══ DATA SHOWN ══
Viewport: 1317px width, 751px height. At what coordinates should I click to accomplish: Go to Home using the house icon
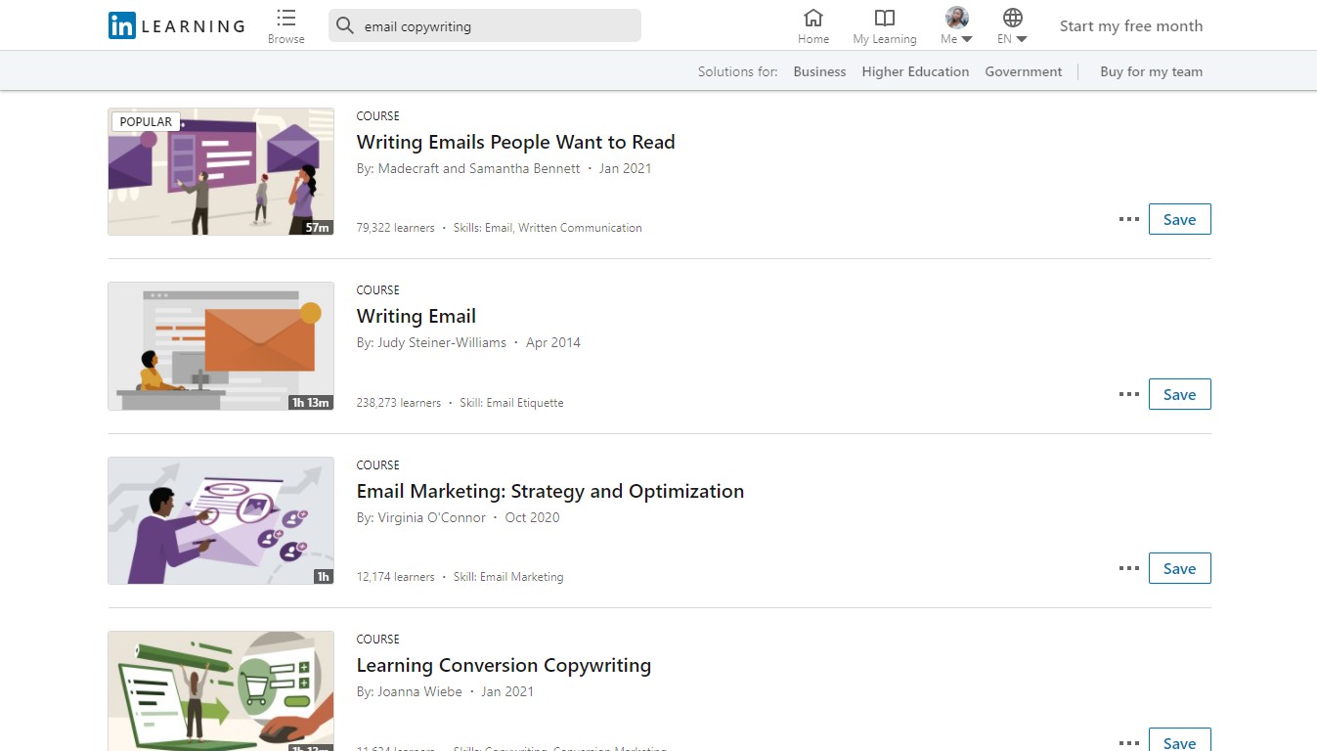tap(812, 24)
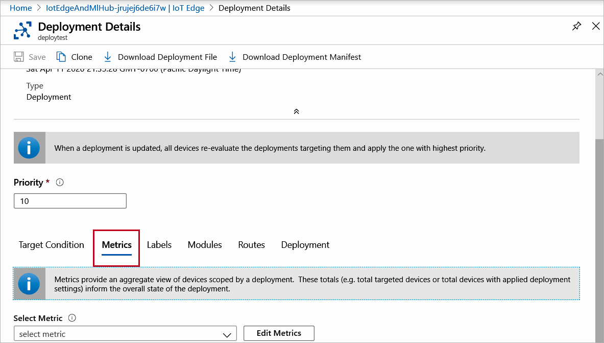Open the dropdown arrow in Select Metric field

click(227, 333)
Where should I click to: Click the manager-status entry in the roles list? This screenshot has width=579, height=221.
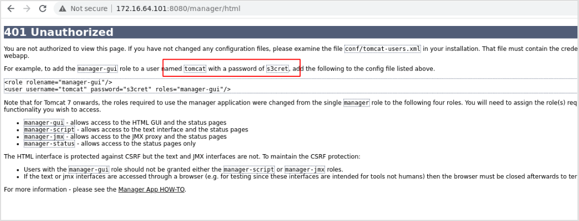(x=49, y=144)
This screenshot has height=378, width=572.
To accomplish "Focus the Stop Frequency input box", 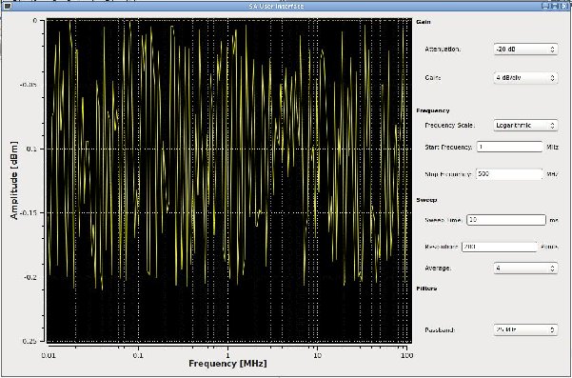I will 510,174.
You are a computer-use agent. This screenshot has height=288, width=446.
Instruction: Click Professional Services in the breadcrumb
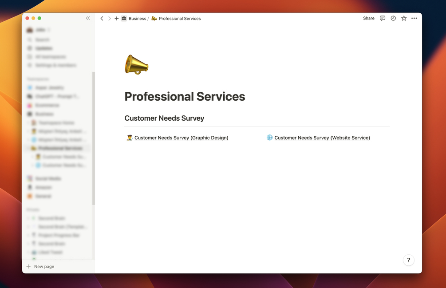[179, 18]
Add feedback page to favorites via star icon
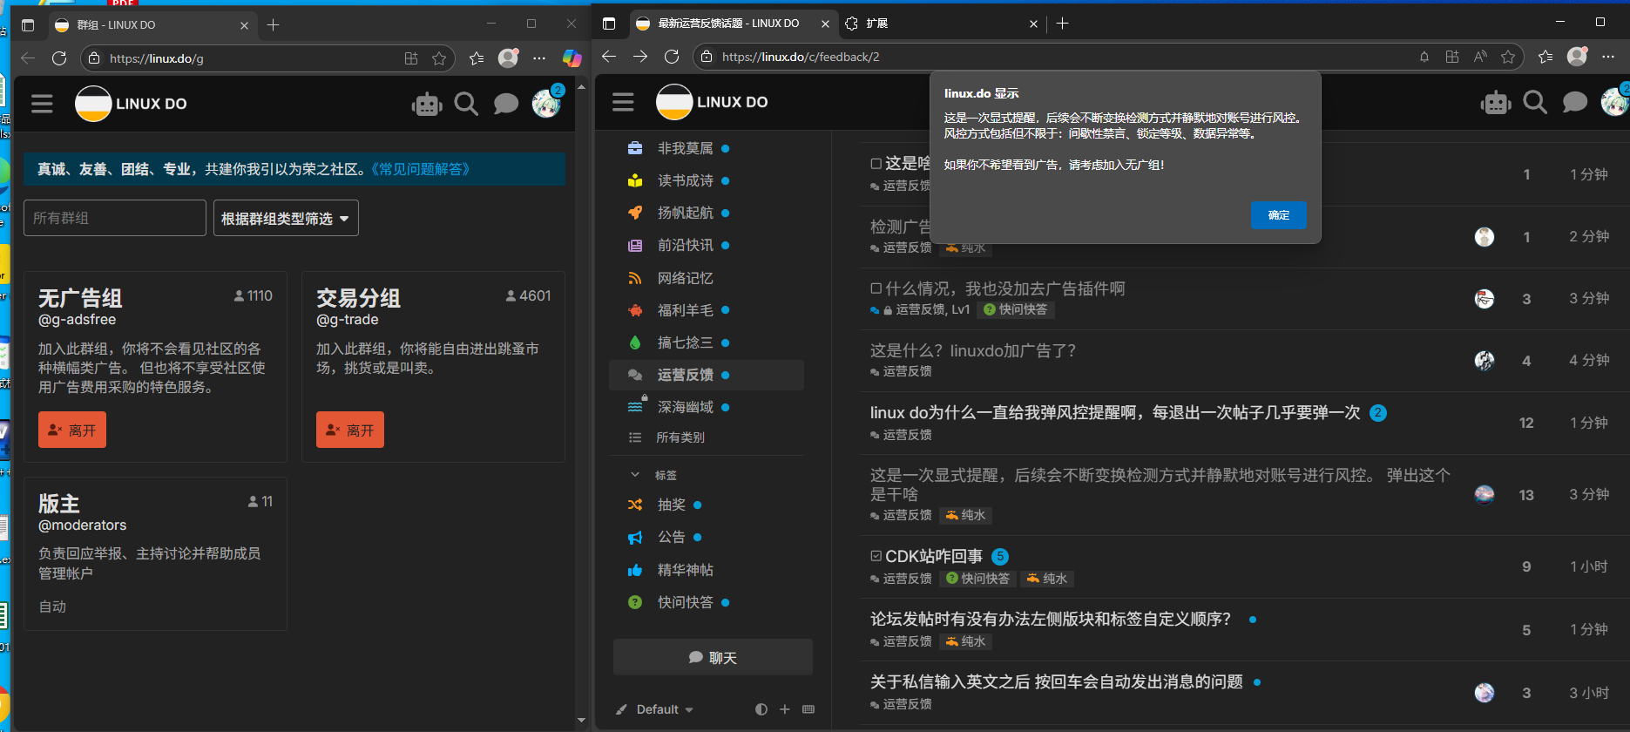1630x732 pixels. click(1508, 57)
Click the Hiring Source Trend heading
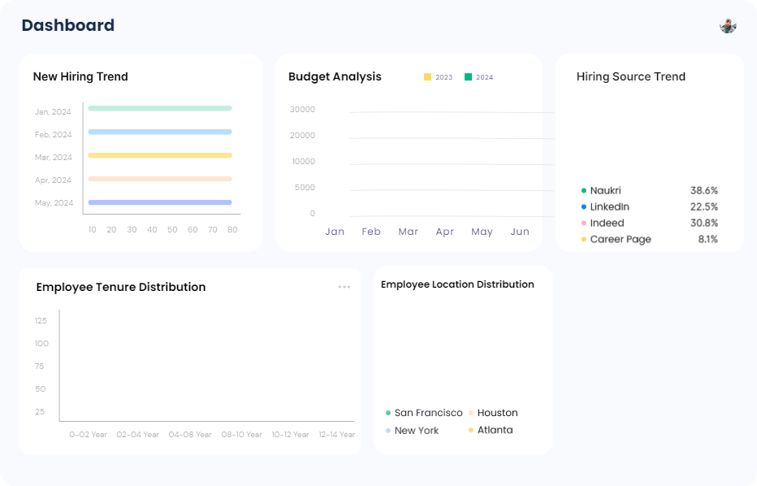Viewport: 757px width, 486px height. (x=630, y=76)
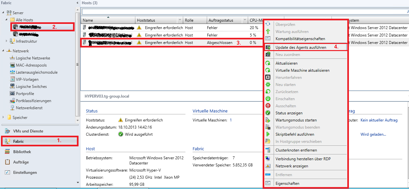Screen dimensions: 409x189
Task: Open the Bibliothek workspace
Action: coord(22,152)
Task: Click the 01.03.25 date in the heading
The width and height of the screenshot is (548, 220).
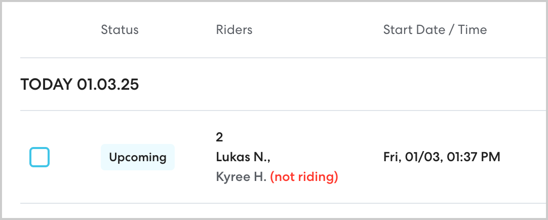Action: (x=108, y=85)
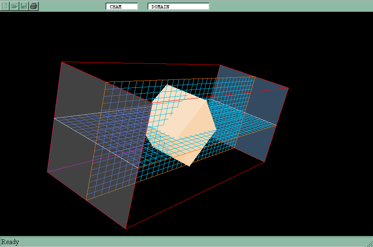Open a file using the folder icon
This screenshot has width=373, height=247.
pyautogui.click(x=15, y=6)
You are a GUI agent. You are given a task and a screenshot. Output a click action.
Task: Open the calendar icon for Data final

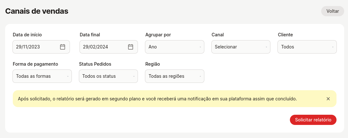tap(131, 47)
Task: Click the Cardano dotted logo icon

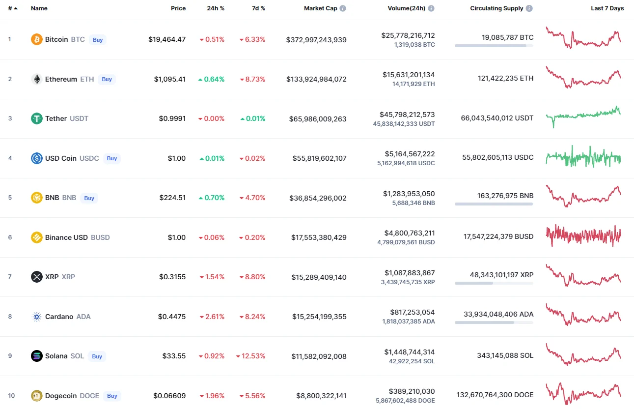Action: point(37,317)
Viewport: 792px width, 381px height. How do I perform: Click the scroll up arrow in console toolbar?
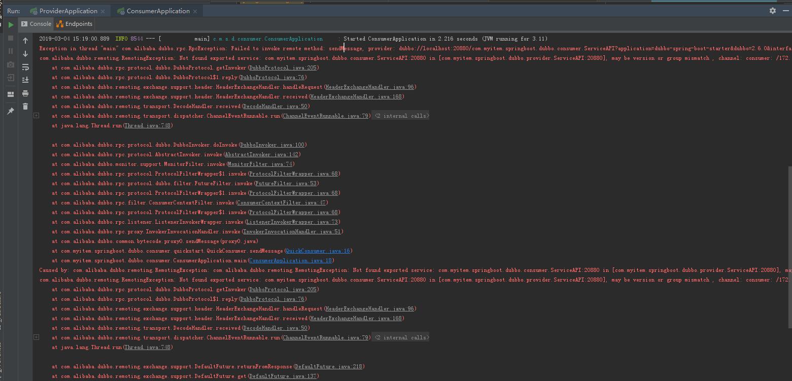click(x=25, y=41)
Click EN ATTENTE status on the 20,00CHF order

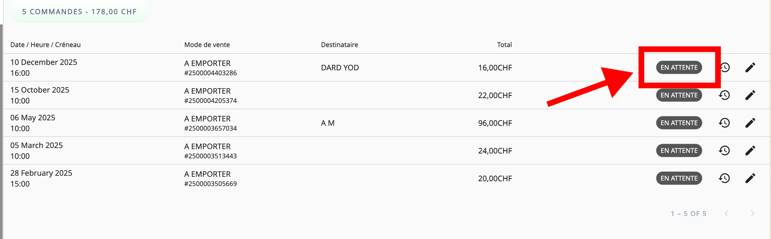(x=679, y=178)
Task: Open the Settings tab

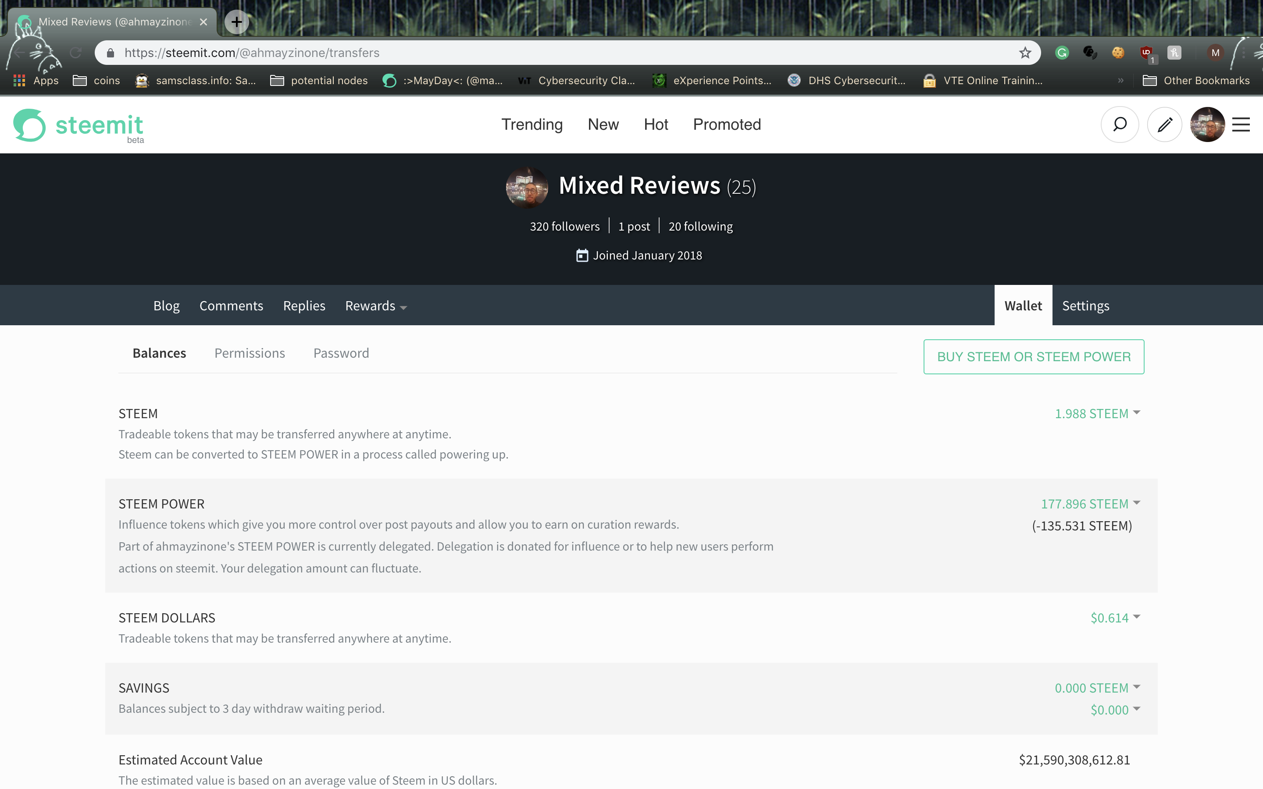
═══
_TASK_
Can you reproduce the entries from the line containing "You are a GUI" through the end of the entries, with all their text unchanged except that every coordinate in the answers is shifted up by 100, and with the pictures left out?

_TASK RESPONSE_
You are a GUI agent. You are given a task and a screenshot. Output a click action.
Task: Open the calendar icon for Data final

tap(231, 147)
Task: Click the Cardano dotted logo icon

Action: point(137,417)
Viewport: 792px width, 381px height. How do I perform: Click the scroll up arrow in console toolbar?
click(x=125, y=141)
Click EN ATTENTE status on the 20,00CHF order

(x=779, y=278)
Task: Open the Settings tab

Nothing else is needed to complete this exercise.